### Data entries
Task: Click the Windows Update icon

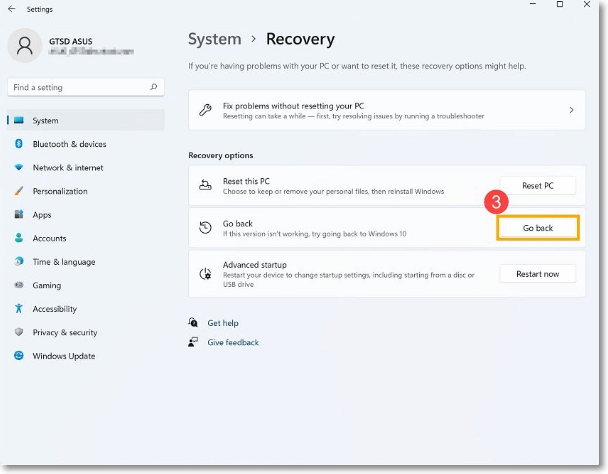Action: pyautogui.click(x=18, y=356)
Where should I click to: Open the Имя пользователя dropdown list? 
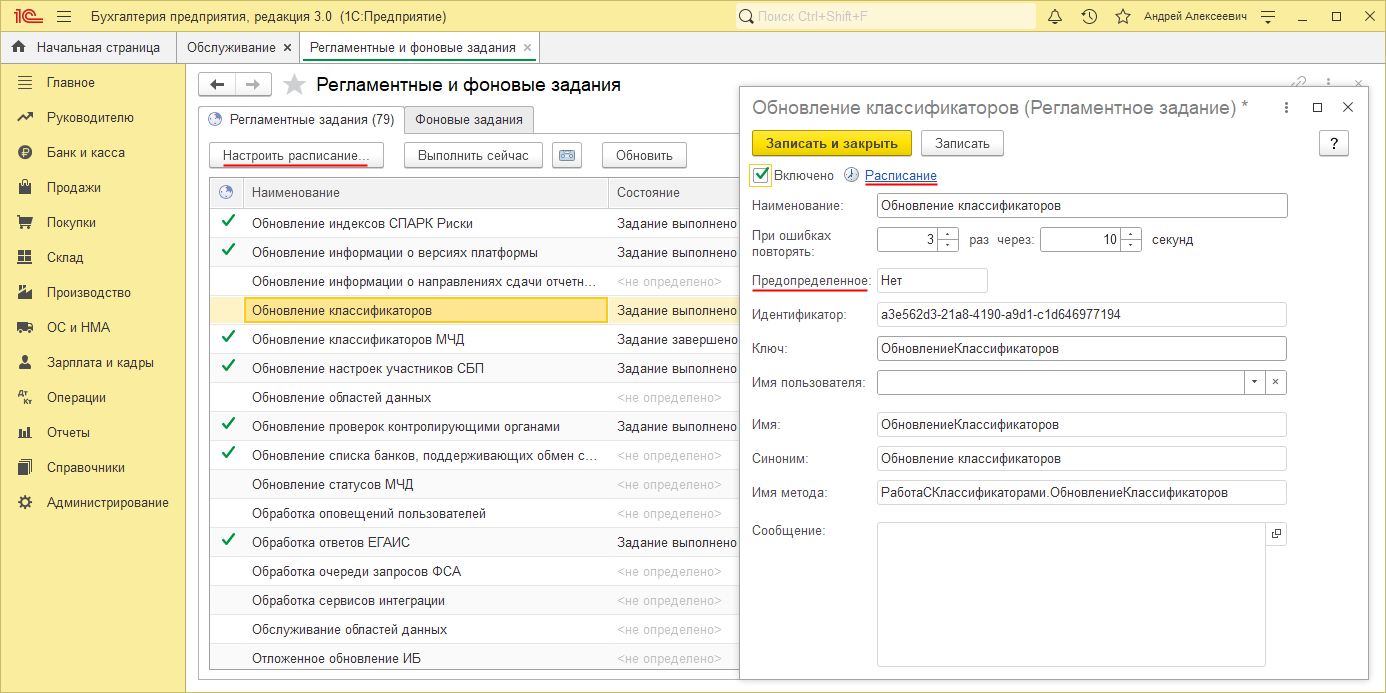click(1254, 382)
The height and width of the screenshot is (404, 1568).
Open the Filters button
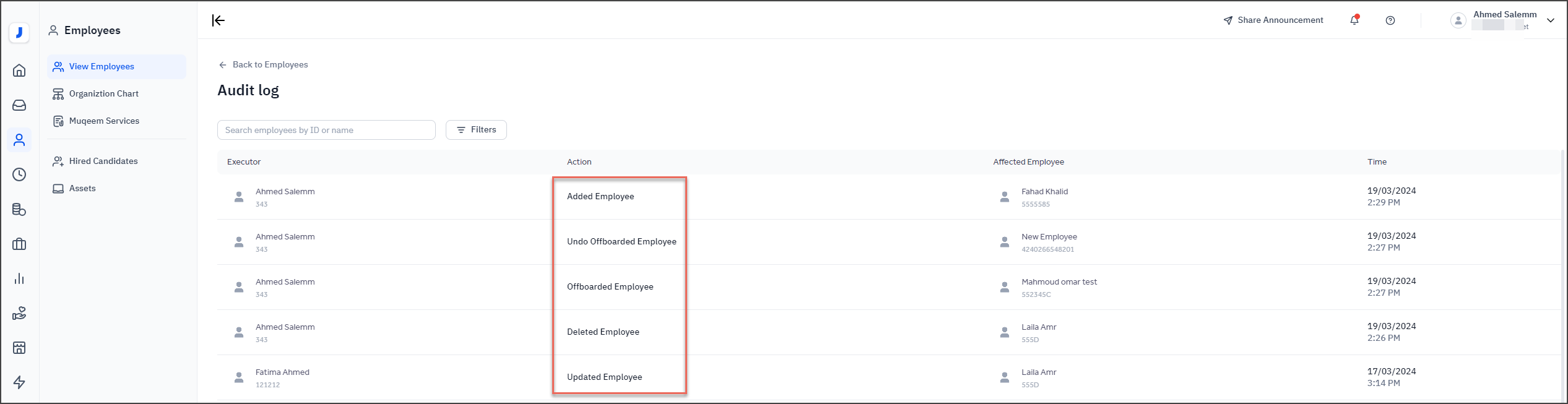click(476, 130)
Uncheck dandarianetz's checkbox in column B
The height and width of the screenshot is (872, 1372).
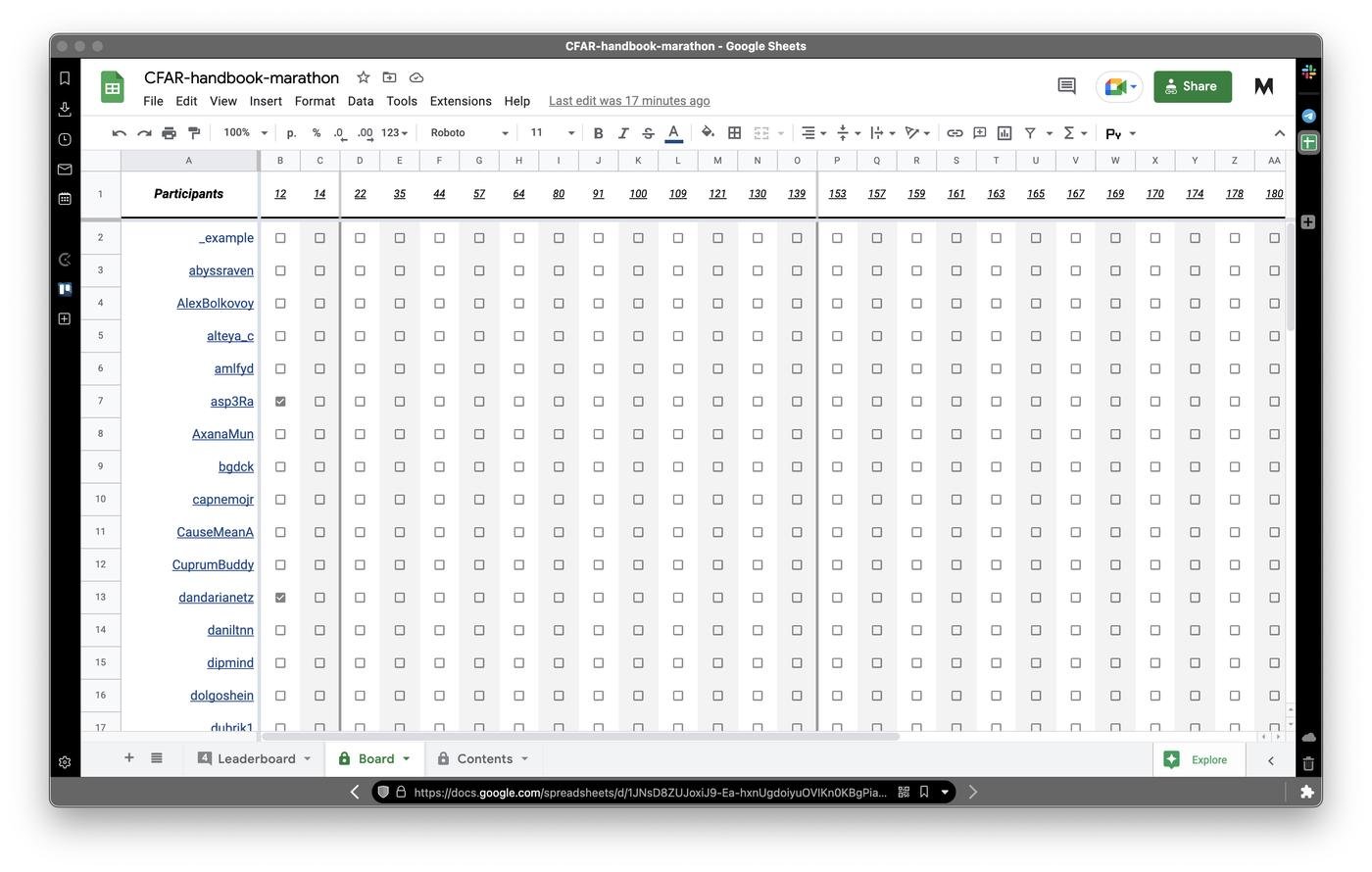(280, 598)
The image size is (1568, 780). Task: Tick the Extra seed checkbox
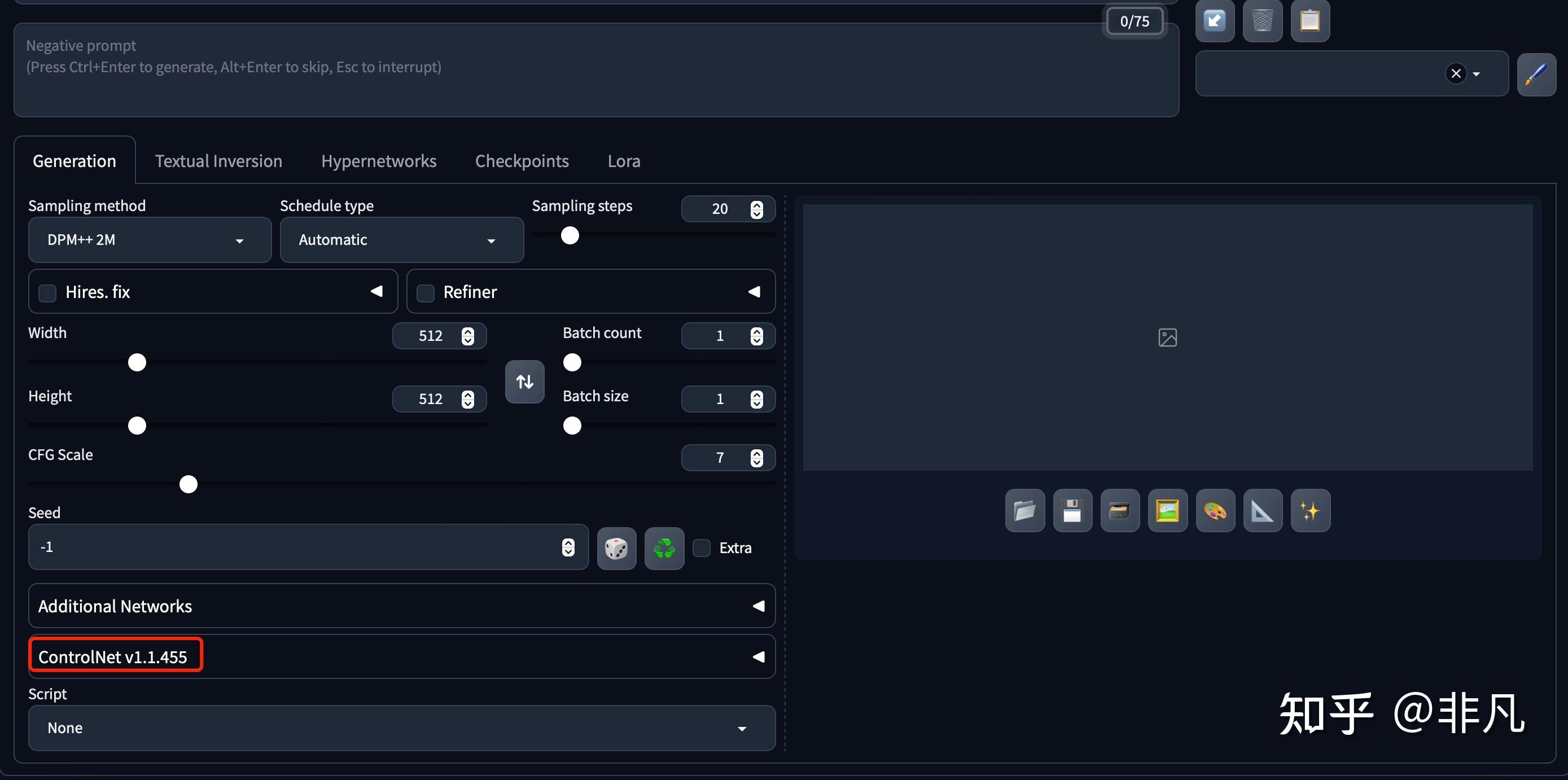[702, 547]
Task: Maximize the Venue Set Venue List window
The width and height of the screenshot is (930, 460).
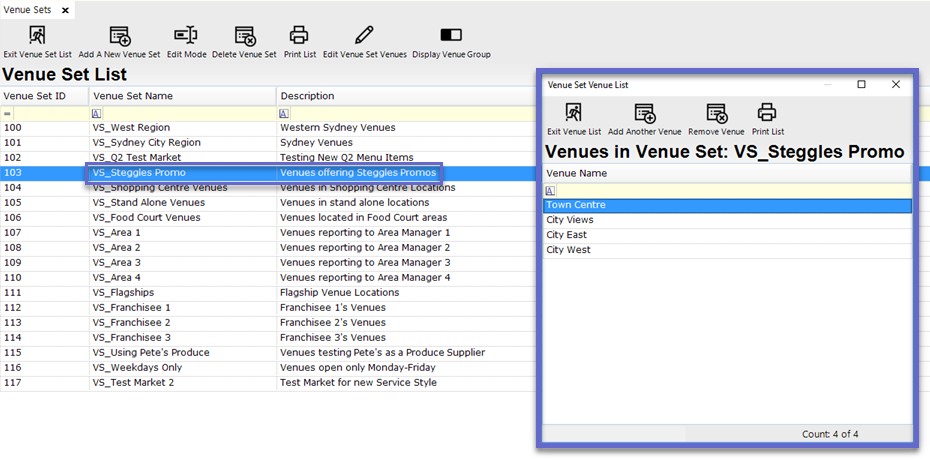Action: [861, 85]
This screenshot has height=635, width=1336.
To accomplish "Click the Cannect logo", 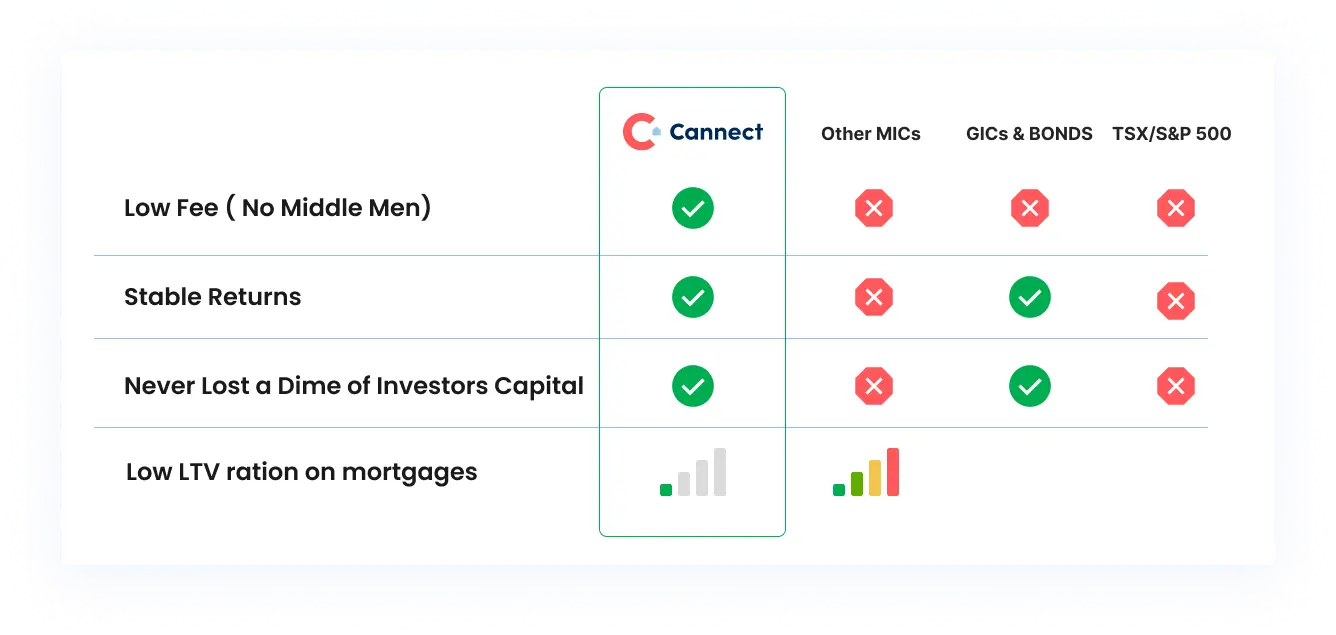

### What you are asked to do
Recast the material above as a Markdown table with the columns "Row" and "Entry line," giving each nonblank line its own numbered row and omitting the pictures.

### Answer to this task
| Row | Entry line |
|---|---|
| 1 | Task: Click the Windows Update icon |
| 2 | Action: pyautogui.click(x=18, y=356) |
| 3 | Where should I click to: Open the Имя пользователя dropdown list?  |
| 4 | click(1254, 382) |
| 5 | The height and width of the screenshot is (404, 1568). |
| 6 | Open the Filters button |
| 7 | click(476, 130) |
| 8 | Uncheck dandarianetz's checkbox in column B |
| 9 | The height and width of the screenshot is (872, 1372). |
| 10 | (280, 598) |
| 11 | The image size is (1568, 780). Task: Tick the Extra seed checkbox |
| 12 | [702, 547] |
| 13 | Task: Maximize the Venue Set Venue List window |
| 14 | The width and height of the screenshot is (930, 460). |
| 15 | Action: [861, 85] |
| 16 | This screenshot has height=635, width=1336. |
| 17 | To accomplish "Click the Cannect logo",  |